Morgause contuvo la respiración. Siempre había pensado que, si Morgana había concebido un hijo de su medio hermano, era sólo debido a la más desdichada casualidad. Al comprender el complejo plan de Viviana quedó abrumada ante su audacia: poner en el trono a un hijo de Avalón y de Arturo.
«¿Qué será del macho rey cuando el ciervo joven haya crecido?». Por un momento no supo si el pensamiento era suyo o si había surgido en su cabeza como eco de algo pensado por una u otra de las dos sacerdotisas presentes.
Gwydion, con los ojos muy abiertos, se inclinó hacia delante.
—Señora —susurró—, ¿es cierto… que soy hijo de… del gran rey?
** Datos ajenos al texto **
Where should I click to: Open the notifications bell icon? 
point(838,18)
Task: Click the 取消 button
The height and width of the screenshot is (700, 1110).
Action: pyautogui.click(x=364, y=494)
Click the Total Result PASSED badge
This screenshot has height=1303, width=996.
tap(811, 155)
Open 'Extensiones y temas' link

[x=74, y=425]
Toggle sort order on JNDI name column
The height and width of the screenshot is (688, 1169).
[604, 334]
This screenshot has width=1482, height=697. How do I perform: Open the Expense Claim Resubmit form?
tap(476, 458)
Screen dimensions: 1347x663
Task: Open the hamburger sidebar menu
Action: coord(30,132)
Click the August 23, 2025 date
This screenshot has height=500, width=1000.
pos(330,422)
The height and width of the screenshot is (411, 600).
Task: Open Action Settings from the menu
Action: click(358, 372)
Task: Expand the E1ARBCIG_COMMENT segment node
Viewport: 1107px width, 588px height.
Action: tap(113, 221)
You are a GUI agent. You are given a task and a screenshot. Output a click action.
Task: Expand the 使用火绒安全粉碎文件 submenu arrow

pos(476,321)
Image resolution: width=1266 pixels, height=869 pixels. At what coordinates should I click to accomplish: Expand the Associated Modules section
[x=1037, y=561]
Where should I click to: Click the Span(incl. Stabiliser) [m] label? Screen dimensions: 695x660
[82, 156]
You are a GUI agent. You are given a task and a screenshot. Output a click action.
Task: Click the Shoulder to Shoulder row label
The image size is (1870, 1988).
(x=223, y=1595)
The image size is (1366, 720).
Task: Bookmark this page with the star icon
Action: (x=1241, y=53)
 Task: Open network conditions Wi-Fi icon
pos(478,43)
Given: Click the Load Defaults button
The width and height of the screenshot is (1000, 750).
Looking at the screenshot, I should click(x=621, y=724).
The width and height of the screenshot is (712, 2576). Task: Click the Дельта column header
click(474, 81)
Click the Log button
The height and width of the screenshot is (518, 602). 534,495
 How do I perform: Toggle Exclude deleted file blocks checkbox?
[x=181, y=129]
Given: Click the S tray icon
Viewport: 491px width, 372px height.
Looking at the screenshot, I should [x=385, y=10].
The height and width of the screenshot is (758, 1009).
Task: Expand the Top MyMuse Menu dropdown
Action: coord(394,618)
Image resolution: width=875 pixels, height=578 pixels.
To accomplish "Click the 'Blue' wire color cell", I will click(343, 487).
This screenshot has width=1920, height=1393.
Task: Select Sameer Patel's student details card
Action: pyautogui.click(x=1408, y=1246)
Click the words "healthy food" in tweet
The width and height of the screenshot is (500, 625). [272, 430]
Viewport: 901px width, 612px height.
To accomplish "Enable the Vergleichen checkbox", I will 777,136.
—Sí —confirmó Viviana, apretando los labios—, aunque los curas jamás lo reconocerán. Para ellos, que un hombre engendre un hijo en la hija de su madre es el peor de todos los pecados. Se creen más santos que la Diosa, que es madre de todos nosotros. Pero así son las cosas.
Lenta y penosamente Kevin se arrodilló ante Gwydion.
—Príncipe y señor mío —dijo—, vástago de la estirpe real de Avalón e hijo del hijo del Gran Dragón: hemos venido para llevaros a Avalón, donde podréis prepararos para vuestro destino. Por la mañana debéis estar listo para partir.